Author Fred McKissack was the Genuine Article

Patricia and Fred McKissack
Patricia and Fred McKissack during a 2008 webinar

by Martha Bogart

Fred McKissack died last Sunday, and the world just isn’t the same place without him.  Fred was one of those men that you always hear about on the news when they die—he was so nice, so friendly, such a good heart, etc. etc., except—Fred was the genuine article.  I don’t think I have ever met a better human being than Fred.  He and his wife, Pat, helped us here at CSD to create the New Links to New Learning videoconferencing program from scratch.  This was at a time, back in 1998, when if you asked someone to do a videoconference, the response was, “A what?”  But, CSD had received a grant from Southwestern Bell and Ruth Block’s task was to get schools interested and participating in videoconferences with students.  She approached Pat and explained what she wanted to do—provide students with videoconferences from children’s authors—and Pat and Fred were immediately in.  They didn’t know what it was, exactly, but if it helped kids, they were going to do it.

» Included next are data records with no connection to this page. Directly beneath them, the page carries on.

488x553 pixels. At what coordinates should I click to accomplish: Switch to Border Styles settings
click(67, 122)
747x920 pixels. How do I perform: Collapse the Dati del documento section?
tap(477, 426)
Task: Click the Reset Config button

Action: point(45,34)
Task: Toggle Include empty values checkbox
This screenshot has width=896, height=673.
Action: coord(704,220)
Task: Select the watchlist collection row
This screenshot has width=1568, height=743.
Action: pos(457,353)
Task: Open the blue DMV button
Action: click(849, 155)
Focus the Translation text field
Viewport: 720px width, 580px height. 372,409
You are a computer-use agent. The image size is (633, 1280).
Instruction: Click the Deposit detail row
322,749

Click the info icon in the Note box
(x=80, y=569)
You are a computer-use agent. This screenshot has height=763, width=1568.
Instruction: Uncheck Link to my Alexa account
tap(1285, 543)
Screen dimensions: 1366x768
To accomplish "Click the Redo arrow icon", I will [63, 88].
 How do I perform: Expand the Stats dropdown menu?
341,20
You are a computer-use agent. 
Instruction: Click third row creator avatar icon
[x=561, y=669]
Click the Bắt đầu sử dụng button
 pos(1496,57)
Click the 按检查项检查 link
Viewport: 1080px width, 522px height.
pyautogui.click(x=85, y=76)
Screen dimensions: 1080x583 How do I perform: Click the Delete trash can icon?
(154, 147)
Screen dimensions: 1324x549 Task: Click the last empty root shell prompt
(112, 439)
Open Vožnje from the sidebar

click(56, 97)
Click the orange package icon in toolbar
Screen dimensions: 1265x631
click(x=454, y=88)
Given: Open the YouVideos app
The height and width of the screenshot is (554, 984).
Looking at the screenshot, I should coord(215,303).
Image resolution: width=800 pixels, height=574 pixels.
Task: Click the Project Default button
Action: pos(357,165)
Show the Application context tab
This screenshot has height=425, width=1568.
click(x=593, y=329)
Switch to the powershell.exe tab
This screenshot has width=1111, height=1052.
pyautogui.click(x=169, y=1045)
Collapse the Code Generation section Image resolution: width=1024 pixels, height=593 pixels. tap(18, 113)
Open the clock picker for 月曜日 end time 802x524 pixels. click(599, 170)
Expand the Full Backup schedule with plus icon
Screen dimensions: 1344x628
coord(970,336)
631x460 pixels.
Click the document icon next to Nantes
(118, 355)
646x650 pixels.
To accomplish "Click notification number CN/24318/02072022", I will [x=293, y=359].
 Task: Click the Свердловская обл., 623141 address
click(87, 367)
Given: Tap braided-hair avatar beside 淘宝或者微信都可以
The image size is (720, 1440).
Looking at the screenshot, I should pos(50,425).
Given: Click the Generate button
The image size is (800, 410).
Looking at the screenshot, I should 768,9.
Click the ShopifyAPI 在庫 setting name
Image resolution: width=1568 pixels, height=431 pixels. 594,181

And do it they did!  Those first videoconferences were scary—Would the equipment work? Would the school personnel be able to dial in? What should the programming and content delivery look like? Would the kids like it? Would they learn anything?  But from the very beginning, the author visits were magical.  The camera would zoom in, and there would be Pat and Fred, smiling and talking, and answering questions from children about the books they had written, how they got their ideas, their writing process, how they went about researching for each book, which book was their favorite, and so much more.  How wonderful to be speaking directly to the authors of a book they had just read right from their classrooms, no matter where they were in the world!  And eventually, as we worked together to perfect the process, the students even got to do some original writing and have it critiqued by real authors.

No videoconference would have been complete without their signature sign-on—a map of Missouri with a star on the city of St. Louis. Pat would say that they were from Missour-ee, and Fred would say that they were from Missour-ah.  Then they would explain that people living on the east side of the state used the French pronunciation with an “e” on the end, while people on the west side used the Native American pronunciation with an “ah” on the end.  The kids got a kick out of it, and I never tired of that intro.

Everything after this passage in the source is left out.